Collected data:
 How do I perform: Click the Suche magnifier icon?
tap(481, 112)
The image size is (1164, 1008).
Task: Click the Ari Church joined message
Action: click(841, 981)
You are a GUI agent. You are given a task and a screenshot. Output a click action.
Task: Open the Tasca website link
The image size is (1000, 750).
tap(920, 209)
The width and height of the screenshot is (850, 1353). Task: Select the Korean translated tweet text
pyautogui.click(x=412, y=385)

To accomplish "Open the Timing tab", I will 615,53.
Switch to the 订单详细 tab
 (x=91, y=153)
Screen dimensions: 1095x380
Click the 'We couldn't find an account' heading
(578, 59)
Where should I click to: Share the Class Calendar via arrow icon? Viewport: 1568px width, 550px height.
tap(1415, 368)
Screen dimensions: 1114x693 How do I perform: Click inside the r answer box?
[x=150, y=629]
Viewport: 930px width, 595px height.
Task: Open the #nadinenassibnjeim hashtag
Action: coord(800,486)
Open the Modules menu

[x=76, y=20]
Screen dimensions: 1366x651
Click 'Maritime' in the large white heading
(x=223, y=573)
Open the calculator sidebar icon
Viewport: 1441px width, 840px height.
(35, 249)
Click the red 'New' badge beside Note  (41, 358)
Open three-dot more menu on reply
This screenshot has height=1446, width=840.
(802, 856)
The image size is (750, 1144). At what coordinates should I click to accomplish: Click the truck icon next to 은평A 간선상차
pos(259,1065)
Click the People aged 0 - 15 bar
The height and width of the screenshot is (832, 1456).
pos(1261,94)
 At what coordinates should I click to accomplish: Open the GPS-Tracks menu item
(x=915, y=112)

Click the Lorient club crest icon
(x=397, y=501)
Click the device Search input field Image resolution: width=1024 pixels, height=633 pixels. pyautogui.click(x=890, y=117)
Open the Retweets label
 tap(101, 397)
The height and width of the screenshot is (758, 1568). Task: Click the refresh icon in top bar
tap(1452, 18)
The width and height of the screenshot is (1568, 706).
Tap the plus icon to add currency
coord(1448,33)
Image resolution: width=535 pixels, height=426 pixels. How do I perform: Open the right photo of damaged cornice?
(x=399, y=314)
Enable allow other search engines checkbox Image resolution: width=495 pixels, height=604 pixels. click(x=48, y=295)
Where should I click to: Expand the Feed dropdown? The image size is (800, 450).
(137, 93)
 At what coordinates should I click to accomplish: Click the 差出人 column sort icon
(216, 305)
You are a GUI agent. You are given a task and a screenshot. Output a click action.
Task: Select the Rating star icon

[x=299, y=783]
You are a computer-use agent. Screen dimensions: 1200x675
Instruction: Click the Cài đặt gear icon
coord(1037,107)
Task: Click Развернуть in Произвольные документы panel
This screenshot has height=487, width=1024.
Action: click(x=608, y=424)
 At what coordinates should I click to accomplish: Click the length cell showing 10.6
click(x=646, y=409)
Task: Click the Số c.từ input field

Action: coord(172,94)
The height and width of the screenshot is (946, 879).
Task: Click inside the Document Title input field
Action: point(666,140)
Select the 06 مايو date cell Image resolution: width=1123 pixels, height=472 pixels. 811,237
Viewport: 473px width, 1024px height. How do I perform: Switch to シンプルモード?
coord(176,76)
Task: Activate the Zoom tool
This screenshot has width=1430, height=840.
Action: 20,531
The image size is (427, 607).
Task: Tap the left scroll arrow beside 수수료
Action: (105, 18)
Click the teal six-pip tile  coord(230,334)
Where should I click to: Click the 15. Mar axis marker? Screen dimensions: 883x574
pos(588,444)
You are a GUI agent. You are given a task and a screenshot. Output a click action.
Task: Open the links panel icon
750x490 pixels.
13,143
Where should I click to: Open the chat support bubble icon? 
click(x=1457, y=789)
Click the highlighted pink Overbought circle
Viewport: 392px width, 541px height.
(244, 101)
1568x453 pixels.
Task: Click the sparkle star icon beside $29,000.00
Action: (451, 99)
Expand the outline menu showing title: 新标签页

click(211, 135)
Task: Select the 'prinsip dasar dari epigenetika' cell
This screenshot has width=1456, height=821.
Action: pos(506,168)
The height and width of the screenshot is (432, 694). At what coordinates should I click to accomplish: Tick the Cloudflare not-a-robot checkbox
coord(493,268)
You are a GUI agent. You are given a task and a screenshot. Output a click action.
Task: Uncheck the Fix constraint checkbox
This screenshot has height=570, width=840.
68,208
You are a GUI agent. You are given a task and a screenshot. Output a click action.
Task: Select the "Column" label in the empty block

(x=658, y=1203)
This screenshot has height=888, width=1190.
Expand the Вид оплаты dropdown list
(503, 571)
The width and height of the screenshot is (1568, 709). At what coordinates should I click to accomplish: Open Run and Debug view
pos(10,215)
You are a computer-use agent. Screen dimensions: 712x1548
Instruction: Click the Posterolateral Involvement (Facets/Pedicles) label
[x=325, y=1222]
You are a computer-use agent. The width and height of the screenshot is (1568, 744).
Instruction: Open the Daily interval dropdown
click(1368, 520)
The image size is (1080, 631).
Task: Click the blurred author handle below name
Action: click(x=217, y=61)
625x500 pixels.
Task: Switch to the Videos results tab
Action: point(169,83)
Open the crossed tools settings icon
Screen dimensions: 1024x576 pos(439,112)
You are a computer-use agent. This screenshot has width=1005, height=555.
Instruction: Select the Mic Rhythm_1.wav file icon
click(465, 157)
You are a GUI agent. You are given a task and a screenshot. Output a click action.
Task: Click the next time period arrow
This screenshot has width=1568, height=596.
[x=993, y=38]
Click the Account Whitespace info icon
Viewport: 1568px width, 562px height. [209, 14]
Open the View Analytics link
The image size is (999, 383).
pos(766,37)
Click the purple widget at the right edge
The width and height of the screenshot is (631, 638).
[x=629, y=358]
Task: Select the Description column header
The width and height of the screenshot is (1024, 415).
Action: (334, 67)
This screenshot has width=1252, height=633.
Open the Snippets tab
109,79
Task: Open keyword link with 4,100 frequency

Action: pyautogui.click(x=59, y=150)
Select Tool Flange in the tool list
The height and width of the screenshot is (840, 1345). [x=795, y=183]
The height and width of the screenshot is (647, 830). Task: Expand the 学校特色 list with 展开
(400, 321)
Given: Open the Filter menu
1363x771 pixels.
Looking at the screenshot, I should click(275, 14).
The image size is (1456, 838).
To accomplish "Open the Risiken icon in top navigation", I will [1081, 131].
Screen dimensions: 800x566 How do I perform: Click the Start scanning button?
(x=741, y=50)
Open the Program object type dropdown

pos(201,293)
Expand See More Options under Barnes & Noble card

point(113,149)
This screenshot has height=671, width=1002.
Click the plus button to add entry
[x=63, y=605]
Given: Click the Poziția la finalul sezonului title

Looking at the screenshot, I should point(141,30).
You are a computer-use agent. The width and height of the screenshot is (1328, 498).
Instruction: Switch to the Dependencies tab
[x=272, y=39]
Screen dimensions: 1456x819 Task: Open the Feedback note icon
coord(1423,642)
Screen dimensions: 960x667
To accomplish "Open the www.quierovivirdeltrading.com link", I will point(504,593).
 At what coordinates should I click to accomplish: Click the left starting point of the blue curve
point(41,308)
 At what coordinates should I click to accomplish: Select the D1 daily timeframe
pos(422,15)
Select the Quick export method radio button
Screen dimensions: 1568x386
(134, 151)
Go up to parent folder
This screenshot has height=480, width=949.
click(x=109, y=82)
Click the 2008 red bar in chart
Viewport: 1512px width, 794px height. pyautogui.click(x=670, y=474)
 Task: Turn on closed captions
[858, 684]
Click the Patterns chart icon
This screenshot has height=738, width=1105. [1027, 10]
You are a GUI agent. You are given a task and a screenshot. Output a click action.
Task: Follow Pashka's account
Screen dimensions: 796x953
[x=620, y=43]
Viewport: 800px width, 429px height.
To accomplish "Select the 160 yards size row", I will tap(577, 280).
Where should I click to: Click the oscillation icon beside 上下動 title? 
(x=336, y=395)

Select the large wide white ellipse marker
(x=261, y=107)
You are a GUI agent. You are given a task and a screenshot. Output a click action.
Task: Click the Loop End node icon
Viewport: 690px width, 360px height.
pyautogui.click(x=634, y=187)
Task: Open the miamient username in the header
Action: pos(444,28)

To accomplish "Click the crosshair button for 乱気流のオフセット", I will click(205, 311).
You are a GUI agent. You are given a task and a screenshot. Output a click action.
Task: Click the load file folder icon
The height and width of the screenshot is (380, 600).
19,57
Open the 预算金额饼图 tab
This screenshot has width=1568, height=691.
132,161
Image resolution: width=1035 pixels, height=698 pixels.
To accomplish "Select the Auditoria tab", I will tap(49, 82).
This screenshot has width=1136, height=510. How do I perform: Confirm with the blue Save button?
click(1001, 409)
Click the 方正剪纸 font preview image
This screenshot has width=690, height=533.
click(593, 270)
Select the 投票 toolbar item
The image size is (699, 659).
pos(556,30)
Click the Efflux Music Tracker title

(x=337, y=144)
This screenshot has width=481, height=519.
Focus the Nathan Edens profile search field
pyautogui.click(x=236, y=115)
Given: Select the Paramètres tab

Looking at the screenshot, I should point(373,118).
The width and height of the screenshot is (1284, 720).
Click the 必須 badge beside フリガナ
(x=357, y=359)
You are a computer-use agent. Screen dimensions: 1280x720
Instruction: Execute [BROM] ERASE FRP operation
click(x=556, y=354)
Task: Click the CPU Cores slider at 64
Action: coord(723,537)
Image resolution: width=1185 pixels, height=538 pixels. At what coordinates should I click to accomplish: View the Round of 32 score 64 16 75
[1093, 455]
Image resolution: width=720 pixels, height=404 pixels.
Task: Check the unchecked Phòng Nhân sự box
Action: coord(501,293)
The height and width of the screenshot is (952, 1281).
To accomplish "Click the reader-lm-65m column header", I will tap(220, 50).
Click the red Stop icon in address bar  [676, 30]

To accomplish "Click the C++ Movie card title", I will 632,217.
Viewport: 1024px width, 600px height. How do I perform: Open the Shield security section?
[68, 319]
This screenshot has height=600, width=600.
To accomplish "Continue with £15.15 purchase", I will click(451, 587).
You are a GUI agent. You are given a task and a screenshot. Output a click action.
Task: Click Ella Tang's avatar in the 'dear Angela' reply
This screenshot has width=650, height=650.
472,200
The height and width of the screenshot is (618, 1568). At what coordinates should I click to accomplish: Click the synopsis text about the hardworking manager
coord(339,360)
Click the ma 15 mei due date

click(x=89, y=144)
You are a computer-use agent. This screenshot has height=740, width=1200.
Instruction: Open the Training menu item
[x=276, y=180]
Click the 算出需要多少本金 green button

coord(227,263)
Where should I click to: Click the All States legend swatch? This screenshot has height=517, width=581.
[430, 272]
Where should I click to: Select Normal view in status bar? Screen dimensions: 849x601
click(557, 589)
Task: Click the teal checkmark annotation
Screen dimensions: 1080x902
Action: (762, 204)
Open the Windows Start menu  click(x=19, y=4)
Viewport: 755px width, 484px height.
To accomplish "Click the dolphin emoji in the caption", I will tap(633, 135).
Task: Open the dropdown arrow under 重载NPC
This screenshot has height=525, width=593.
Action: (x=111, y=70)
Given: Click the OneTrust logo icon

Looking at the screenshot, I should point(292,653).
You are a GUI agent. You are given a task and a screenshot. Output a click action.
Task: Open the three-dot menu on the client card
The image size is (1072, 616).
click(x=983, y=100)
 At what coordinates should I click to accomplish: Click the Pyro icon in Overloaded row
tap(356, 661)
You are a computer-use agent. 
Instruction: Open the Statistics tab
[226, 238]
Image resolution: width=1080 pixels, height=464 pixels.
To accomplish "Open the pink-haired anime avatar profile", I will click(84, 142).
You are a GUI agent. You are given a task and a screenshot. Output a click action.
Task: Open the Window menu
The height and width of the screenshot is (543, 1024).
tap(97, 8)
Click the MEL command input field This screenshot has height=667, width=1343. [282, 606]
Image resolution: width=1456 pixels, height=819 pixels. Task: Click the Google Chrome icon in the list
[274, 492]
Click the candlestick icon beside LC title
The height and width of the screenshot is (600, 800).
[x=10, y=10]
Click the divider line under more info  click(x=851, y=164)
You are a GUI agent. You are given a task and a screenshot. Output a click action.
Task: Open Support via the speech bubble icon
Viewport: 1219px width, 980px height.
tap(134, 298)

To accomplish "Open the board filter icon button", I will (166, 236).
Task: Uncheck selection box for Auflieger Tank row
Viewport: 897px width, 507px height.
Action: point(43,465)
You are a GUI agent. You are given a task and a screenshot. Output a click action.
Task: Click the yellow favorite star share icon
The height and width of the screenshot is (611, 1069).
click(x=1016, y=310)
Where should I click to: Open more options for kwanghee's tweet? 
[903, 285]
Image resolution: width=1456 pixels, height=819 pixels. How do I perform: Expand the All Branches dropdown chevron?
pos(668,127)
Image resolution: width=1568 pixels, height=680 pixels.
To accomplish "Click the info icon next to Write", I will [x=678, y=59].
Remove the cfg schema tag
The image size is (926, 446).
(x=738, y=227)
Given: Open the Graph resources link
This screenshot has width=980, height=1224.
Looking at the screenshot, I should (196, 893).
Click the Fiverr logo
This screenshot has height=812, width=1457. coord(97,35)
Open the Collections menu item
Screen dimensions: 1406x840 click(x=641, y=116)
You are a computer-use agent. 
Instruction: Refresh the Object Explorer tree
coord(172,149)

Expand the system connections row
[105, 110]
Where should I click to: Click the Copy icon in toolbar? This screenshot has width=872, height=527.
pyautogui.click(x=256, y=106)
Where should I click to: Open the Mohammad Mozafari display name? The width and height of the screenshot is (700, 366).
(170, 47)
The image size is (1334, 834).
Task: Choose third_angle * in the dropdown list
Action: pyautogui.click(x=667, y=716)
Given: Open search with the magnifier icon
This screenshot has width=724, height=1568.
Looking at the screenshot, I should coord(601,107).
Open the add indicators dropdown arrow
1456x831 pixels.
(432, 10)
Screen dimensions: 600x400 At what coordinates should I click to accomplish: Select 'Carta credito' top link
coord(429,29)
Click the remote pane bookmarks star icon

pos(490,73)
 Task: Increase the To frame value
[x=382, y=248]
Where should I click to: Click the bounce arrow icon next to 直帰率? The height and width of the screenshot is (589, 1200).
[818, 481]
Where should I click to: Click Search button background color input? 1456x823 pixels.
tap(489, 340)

• Directions for this task: If a line in the records above has the word "panel", copy it out.

• Task response:
Task: Click Развернуть in Произвольные документы panel
Task: Open the links panel icon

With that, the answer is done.